Un «choc» salvateur
Le marais des Pontins se situe dans le Jura bernois, proche du Chasseral. Il doit son existence à un sol relativement imperméable, formé lorsque le glacier local a disparu à la fin de la dernière glaciation. Ce sol était favorable à une végétation de marais et son humidité suffisamment élevée pour que les restes de plantes ne puissent pas être totalement décomposés et que se forme de la tourbe.

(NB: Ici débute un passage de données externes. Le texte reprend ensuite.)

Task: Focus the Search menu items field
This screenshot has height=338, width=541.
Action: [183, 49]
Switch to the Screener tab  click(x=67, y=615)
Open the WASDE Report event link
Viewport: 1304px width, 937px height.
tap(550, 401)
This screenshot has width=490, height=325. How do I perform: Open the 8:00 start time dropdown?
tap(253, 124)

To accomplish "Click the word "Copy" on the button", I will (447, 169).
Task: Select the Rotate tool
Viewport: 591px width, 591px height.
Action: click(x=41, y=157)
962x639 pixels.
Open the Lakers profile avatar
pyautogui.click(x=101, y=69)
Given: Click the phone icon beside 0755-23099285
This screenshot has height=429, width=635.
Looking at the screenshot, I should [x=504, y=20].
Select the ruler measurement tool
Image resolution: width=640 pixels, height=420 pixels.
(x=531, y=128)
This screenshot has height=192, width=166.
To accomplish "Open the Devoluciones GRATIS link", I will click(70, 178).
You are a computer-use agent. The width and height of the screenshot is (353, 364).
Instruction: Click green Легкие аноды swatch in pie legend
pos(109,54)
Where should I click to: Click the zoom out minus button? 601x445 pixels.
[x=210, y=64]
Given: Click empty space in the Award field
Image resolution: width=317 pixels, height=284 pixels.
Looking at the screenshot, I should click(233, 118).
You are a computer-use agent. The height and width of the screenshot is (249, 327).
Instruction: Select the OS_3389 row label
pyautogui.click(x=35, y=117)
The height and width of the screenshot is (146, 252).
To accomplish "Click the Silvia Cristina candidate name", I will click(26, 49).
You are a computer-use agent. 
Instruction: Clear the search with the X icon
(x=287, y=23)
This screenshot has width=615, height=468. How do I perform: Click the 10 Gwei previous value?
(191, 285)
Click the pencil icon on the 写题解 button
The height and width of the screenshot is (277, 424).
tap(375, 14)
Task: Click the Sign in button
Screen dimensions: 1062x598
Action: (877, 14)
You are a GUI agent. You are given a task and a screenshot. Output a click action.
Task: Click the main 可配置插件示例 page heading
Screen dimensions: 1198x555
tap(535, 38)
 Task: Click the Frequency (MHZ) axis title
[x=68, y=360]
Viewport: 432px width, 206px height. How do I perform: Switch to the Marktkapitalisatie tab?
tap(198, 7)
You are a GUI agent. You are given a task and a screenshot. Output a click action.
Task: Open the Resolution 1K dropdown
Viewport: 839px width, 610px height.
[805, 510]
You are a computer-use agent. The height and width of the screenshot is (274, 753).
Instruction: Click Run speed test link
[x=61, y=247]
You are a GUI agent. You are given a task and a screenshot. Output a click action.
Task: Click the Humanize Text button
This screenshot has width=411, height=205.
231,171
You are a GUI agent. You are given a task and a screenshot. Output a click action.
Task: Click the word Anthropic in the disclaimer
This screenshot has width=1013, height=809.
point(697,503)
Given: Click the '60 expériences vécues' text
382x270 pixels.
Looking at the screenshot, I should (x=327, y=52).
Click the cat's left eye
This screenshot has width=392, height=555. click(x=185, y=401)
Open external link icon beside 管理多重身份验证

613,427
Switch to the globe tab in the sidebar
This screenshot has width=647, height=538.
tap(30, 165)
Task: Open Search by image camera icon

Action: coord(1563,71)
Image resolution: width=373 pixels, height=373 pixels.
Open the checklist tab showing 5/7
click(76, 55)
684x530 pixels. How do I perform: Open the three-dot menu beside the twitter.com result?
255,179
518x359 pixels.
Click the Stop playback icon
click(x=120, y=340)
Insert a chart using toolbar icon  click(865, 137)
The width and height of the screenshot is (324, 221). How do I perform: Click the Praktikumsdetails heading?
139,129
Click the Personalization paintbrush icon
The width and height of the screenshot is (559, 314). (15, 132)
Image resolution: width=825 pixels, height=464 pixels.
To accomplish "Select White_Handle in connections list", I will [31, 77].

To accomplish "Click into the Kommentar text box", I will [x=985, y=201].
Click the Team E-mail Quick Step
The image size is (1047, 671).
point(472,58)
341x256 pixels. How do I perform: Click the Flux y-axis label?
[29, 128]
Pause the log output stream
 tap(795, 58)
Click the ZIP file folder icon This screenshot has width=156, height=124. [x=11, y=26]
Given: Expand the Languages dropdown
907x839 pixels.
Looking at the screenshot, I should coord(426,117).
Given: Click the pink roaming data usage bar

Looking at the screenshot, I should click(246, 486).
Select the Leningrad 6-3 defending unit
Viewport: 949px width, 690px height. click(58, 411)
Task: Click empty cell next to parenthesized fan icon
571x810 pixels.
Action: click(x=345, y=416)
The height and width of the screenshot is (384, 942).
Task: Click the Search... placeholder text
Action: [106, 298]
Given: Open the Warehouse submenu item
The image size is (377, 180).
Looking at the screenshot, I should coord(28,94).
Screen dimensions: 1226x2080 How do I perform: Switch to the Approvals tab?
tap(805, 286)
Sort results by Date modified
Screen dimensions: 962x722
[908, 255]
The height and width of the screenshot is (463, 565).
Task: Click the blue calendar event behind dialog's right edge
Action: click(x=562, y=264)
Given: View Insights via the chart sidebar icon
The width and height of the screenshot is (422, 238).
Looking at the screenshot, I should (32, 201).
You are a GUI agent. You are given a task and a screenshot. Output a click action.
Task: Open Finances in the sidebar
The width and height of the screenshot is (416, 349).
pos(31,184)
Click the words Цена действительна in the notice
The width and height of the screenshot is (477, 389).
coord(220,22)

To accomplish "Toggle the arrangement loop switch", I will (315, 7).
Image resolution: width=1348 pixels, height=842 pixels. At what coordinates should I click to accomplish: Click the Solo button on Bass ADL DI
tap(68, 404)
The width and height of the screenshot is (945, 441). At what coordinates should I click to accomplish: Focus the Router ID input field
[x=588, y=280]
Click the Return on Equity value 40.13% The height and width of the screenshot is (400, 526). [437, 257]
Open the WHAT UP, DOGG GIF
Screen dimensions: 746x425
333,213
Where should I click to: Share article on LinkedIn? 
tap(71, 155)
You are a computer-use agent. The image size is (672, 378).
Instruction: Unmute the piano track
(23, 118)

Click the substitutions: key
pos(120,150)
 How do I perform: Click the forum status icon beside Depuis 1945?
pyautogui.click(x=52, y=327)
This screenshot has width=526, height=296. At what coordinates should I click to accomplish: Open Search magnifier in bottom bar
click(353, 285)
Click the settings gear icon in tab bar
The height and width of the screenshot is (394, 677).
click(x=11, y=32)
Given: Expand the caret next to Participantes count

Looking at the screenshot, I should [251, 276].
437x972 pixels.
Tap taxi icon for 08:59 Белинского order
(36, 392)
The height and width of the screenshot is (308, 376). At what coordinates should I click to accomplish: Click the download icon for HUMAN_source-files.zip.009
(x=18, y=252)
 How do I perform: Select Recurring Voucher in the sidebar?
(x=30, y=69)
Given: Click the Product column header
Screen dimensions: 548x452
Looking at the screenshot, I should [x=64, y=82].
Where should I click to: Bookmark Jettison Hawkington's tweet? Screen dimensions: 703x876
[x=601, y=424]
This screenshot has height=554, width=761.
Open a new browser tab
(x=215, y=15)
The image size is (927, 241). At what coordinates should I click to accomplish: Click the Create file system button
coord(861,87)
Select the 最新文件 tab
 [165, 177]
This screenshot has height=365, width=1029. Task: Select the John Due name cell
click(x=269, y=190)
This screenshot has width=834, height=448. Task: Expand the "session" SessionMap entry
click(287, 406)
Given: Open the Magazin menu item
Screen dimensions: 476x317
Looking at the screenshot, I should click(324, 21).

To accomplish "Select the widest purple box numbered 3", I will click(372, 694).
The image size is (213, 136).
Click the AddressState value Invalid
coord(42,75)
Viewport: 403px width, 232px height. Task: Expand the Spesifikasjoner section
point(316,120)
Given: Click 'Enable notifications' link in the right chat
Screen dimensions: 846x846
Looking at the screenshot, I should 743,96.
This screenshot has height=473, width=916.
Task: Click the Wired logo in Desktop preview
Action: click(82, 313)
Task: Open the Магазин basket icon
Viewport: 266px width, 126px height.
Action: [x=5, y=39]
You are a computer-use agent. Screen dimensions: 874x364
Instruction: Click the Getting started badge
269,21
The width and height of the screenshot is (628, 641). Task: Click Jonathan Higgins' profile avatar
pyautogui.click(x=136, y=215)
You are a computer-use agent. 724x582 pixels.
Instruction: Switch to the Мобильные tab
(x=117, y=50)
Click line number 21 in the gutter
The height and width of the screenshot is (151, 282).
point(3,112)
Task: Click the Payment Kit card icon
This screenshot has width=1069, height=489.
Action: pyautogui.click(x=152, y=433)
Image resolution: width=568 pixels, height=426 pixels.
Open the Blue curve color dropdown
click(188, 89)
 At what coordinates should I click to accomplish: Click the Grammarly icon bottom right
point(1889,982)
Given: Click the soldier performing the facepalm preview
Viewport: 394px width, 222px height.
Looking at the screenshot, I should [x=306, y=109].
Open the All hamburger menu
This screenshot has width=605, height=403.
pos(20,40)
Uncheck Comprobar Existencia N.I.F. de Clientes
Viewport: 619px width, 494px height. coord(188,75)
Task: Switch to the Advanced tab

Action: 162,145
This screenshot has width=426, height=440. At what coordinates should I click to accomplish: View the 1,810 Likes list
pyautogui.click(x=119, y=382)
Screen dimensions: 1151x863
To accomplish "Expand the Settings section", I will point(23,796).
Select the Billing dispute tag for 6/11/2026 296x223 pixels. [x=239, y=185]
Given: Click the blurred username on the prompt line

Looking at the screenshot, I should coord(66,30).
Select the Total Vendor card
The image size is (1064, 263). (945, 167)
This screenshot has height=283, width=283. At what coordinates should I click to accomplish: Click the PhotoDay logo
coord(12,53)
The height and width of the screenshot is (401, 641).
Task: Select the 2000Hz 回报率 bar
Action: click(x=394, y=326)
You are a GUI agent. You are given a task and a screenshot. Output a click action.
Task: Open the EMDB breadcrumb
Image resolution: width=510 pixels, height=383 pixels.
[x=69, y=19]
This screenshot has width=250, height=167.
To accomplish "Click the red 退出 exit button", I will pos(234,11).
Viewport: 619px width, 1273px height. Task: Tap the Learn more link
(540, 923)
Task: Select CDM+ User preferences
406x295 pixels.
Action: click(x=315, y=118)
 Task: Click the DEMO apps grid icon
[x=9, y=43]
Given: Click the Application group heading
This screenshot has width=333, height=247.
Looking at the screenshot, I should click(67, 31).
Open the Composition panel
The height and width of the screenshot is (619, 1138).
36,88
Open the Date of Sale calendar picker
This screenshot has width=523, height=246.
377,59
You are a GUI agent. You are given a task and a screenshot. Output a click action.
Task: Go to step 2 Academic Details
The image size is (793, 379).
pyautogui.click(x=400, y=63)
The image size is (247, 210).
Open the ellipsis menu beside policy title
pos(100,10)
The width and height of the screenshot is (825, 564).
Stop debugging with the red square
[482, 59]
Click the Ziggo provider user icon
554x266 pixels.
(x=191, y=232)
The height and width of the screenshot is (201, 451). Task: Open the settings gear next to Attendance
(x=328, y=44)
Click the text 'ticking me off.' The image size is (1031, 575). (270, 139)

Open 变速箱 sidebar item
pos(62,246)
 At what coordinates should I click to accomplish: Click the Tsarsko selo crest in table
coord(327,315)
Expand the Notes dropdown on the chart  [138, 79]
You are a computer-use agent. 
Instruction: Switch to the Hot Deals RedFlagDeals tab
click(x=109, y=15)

Siècle après siècle, le corps de tourbe s’est épaissi à tel point que la végétation s’est retrouvée «perchée» au-dessus du niveau de la nappe et que la végétation de bas-marais laisse place à celle de hautmarais qui se contente uniquement des précipitations pour subsister. Au tournant des 19e et 20e siècles, le prélèvement de la tourbe comme combustible a mis un coup d’arrêt à cette quiétude multimillénaire. La tourbe accumulée par la végétation de haut-marais a ainsi disparu et vers 1970 un important réseau de fossés de drainage a été aménagé dans la partie orientale du marais. Cet asséchement a conduit à la dégradation de la tourbe en surface et tout ce secteur s’est retrouvé à l’ombre d’une monotone forêt d’épicéas. Cette évolution n’était plus réversible naturellement et les fossés de drainage continuaient à soutirer l’eau vitale du marais. Pro Natura a donc décidé d’agir pour que le marais recouvre une végétation typique et que des plantes et animaux menacés de disparition y retrouvent un milieu propice.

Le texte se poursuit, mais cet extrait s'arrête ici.